For Conagra’s industry—North American food manufacturing—the stickiness of inflation has been a major headache. During what Marberger calls this inflation “super cycle,” Conagra, whose brands include Slim Jim, Hunt’s and Birds Eye, has seen steep cost increases. Over the past four years, the company has had a 40% increase in material costs. That’s equivalent to more than a dozen years of two percent to three percent inflation, Marberger said. 

The ping-pong tariff policies coming from Washington aren’t helping. While Conagra’s goods sold in the U.S. originate from U.S. manufacturing plants, high tariffs on tinplate and aluminum, which have a limited U.S. supply, are driving up Conagra’s input costs. That has added to the pressures on Conagra’s pricing. 

“Everyone in this room knows you try to offset [inflation],” said Marberger to the 400-plus strong audience of finance executives at the CFO Leadership Council event, “but to the extent that you can’t offset it with your own productivity, you have to take your prices up.” 

The problem is that consumers have become much more price-sensitive. “Across the packaged food industry, you’ve just seen this slow decline in volumes, and it’s been much more protracted than we ever expected,” Marberger said.

Over the past eight quarters, publicly held Conagra has seen its sales volumes rise, in part helped by selective discounting, but “the consumer is still not [all the way] back,” said Marberger. “We’re still seeing a lot of value-seeking behavior”—switching to store brands and buying from discount stores, for example. 

Positive Actions

How can a company navigate these challenges?  

Continue to invest. Even when margins get compressed, rampant cost-cutting is not the answer. “We need to continue to innovate,” Marberger said. For a producer of frozen food brands like Marie Callendar’s and Healthy Choice, that means coming up with new and trendy flavors. “You may have to take a little bit of a profit hit, but you have to invest through these cycles,” Marberger said. 

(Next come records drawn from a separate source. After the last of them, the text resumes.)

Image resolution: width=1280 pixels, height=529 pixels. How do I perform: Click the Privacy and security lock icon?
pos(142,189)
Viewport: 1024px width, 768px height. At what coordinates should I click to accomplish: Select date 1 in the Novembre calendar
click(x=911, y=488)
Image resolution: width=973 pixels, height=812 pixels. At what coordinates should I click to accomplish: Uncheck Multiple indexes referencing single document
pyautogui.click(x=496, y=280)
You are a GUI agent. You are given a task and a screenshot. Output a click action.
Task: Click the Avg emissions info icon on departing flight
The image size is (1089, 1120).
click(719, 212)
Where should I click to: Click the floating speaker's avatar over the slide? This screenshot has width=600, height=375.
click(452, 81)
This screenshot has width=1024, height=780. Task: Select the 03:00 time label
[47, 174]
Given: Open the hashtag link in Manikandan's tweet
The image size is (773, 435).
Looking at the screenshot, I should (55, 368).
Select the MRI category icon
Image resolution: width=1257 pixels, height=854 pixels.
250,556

Stay agile. Conagra has the lowest SG&A in the food industry, said Marberger. Despite being a $12 billion revenue company, it tries to make decisions about reallocating funds among its portfolio products efficiently and relatively quickly. An operating committee that includes Marberger weighs the arguments for and against reallocations and seeks alignment. 

David Marberger headshot
David Marberger, CFO, Conagra Brands

Communicate better. The biggest job of a leader in tough times is combine being realistic about the company’s situation but also staying optimistic, said Marberger. “That’s a super-hard combination for some people,” Marberger said. The importance of priorities for internal teams and functions is also heightened. “You better make sure everyone’s clear on what they need to do,” Marberger said. But teams also need to be held accountable. “If they’re not doing the job, then you have to deal with it,” he said. 

Don’t inundate the board. It’s easy to give the board of directors and the various committees too much information, to say too much in meetings. However, a board member’s time is limited. Marberger, who serves on the Levi Strauss board, said CFOs that want input from the board need to cut to the chase, make their point and then leave time for discussion. “Once you put a chart up, you’re accountable for it,” said Marberger. “I’ve seen it so many times at a board meeting. Someone puts a chart up and a 10-minute conversation breaks out, and I’m like, we do not need to be having this conversation.” 

Don’t take criticism from Wall Street personally. Marberger has learned not to take it personally when investors meet with him and criticize the company. “If investors have a good point, I’m open to it,” said Marberger. Preparation for the meeting is key. After the meeting, talking to your inner circle is a way to get perspective. “It’s not always easy” to not react when an investor speaks ill of the company, said Marberger, “because I’m very competitive and I’m very proud of the people at the company.”